I would be more comfortable thinking that it isn't an issue that there isn't enough good material yet so much as the people who are writing good material aren't pitching to those non-gaming outlets enough. Or they are pitching but aren't convincing them that this matters. But as Rowan Kaiser has been saying on Twitter for months now, it is the perfect time to be pitching to these outlets. They are starting to realise that people are wanting to read critical stuff about games and they are suddenly realising they don't have anyone to do that. I think if the people who are writing good material either freely on their blogs or within the constraints of conventional games journalism outlets pitched more broadly, we'd be seeing games criticism in a broader range of outlets.

But yes. There is no singular, linear cause-and-effect solution (if we are presenting this as a problem in need of a solution, that is). The amount of good games criticism written anywhere will undeniably increase into the future and that will inevitably help. But I think the people writing it pushing it out there (like you do with Five Out Of Ten) is perhaps the most crucial thing that needs to happen.

Anonymous said...

I do find that Spector's definition is particularly vague. I agree with you that those "articles on mainstream newspaper" already exist. However, while we are wondering about how many non-gaming people would read about games on newspapers, I have to confess that I never read sports page, real estate page or fashion page on newspapers. I wonder what is our ending goal here? Far too many video games goals ends up with something like "just like films", but few could explain what they meant by that. "Like Citizen Kane" is not a proper goal, nor is "like Ebert".

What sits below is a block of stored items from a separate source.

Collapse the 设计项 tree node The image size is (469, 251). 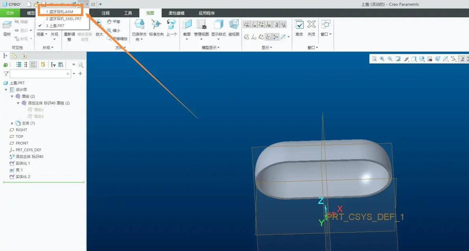tap(6, 90)
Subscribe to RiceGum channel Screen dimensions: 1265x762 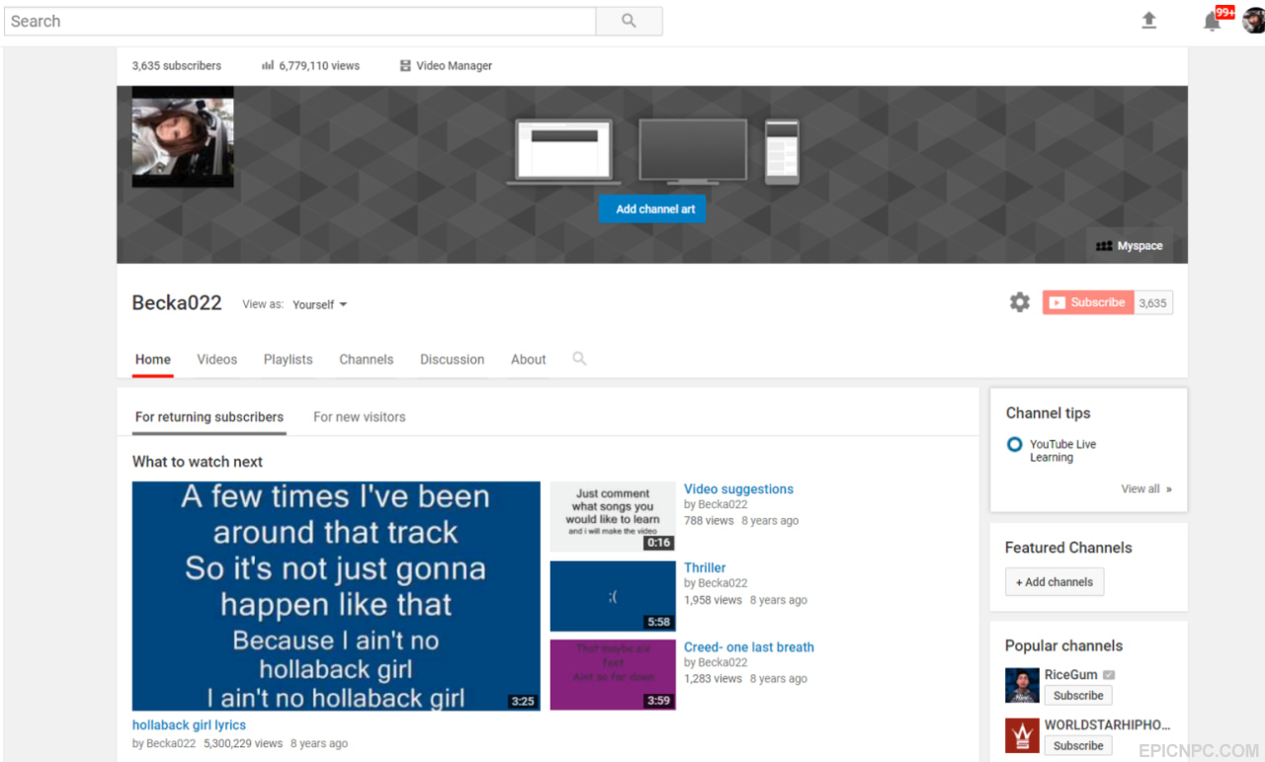(x=1078, y=696)
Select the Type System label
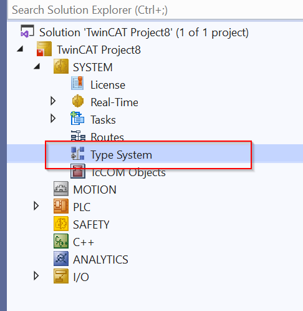This screenshot has height=311, width=303. coord(121,155)
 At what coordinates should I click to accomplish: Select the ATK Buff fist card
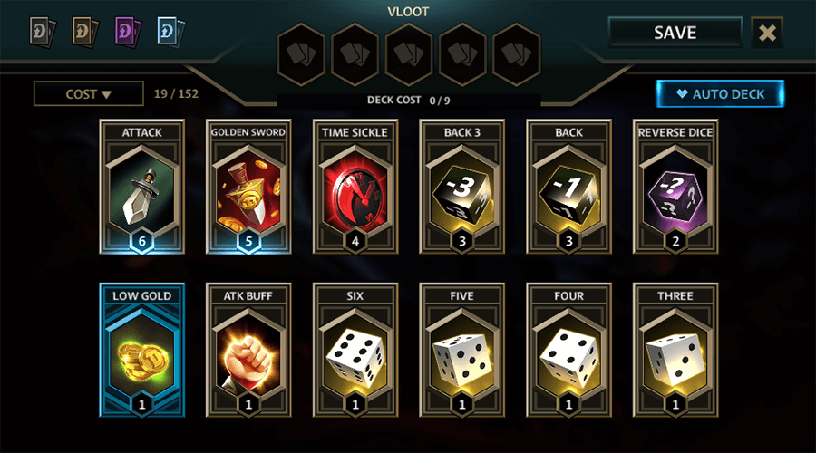click(x=248, y=351)
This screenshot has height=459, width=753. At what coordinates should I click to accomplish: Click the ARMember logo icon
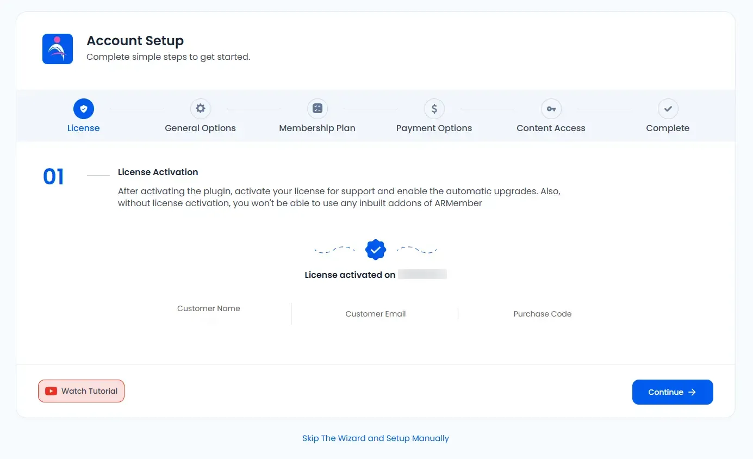pos(58,49)
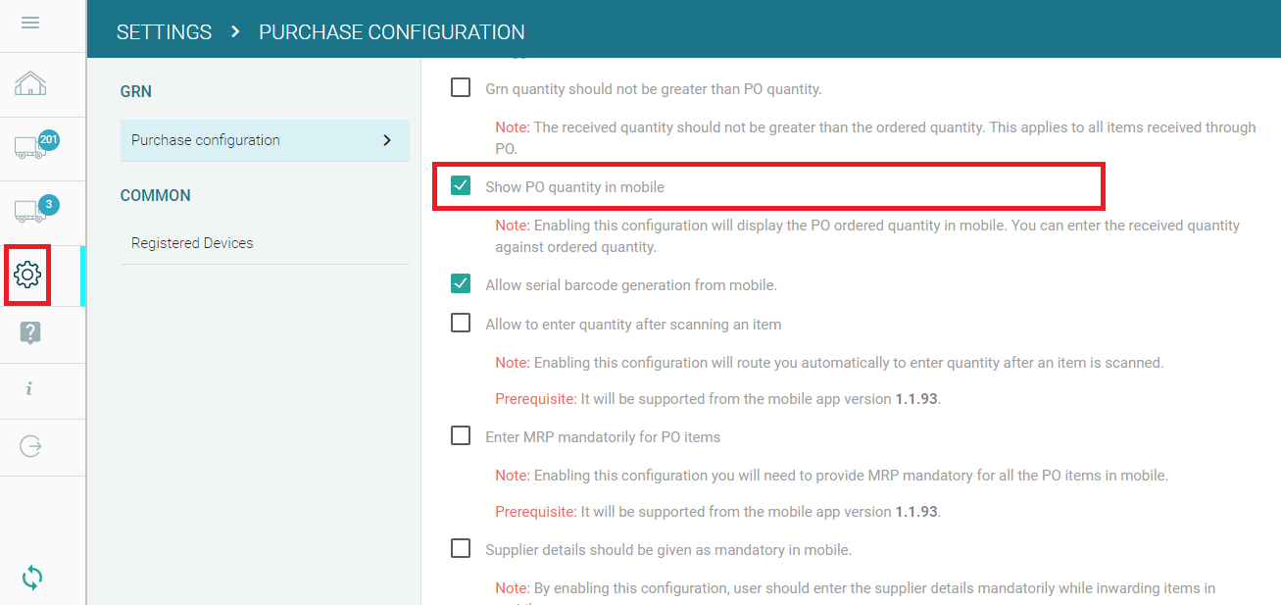Select Purchase configuration menu item
Image resolution: width=1281 pixels, height=605 pixels.
pyautogui.click(x=206, y=140)
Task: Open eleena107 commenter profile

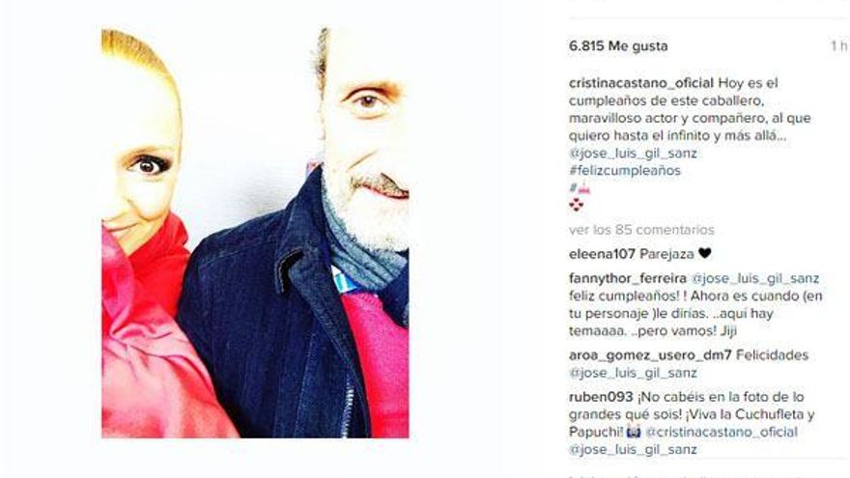Action: 602,254
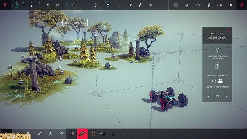Select the wrench key-mapping tool
Screen dimensions: 247x139
coord(140,5)
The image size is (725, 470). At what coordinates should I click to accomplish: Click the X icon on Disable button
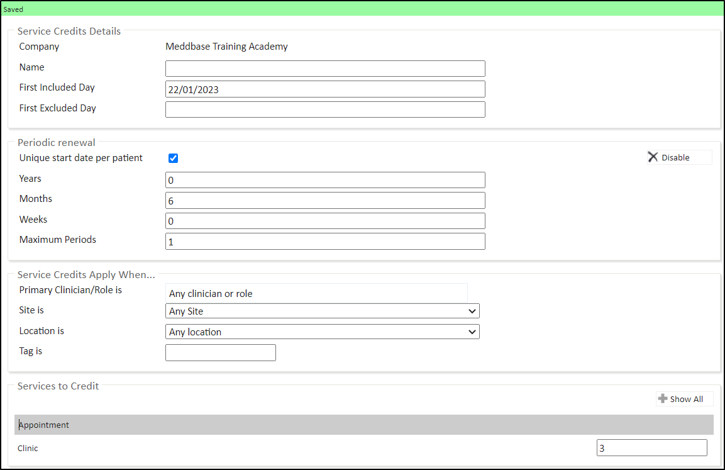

Maybe I'm biased. I never cared much for film criticism, and when it comes to literature the sort of things I read falls under the "academic essay" or closed analysis that Spector spoke against of.

What I do think though, is that we can't mistake "quality criticism" with "mass appeal criticism". It is not mutually exclusive, but they do often work against each other.

Again, what is the goal?

I also really loved what Mattie said on Twitter. Finance the writers before demanding for more (free) work from the writers.

Anonymous said...

"I think the reason that games crit hasn't 'gone mainstream' is..." Does anyone know the market growth rates I am sure it would be pretty big in the indie scene, which will engender to some extent an expansion or overflow into main stream of game critique. I also think that "backwards-compatability" also comes into play something say the Ouya can address. I am gonna take a wild guess and say Spector is smarter than he looks because I actually found his article inflamatory without quite knowing why; was this the intended purpose.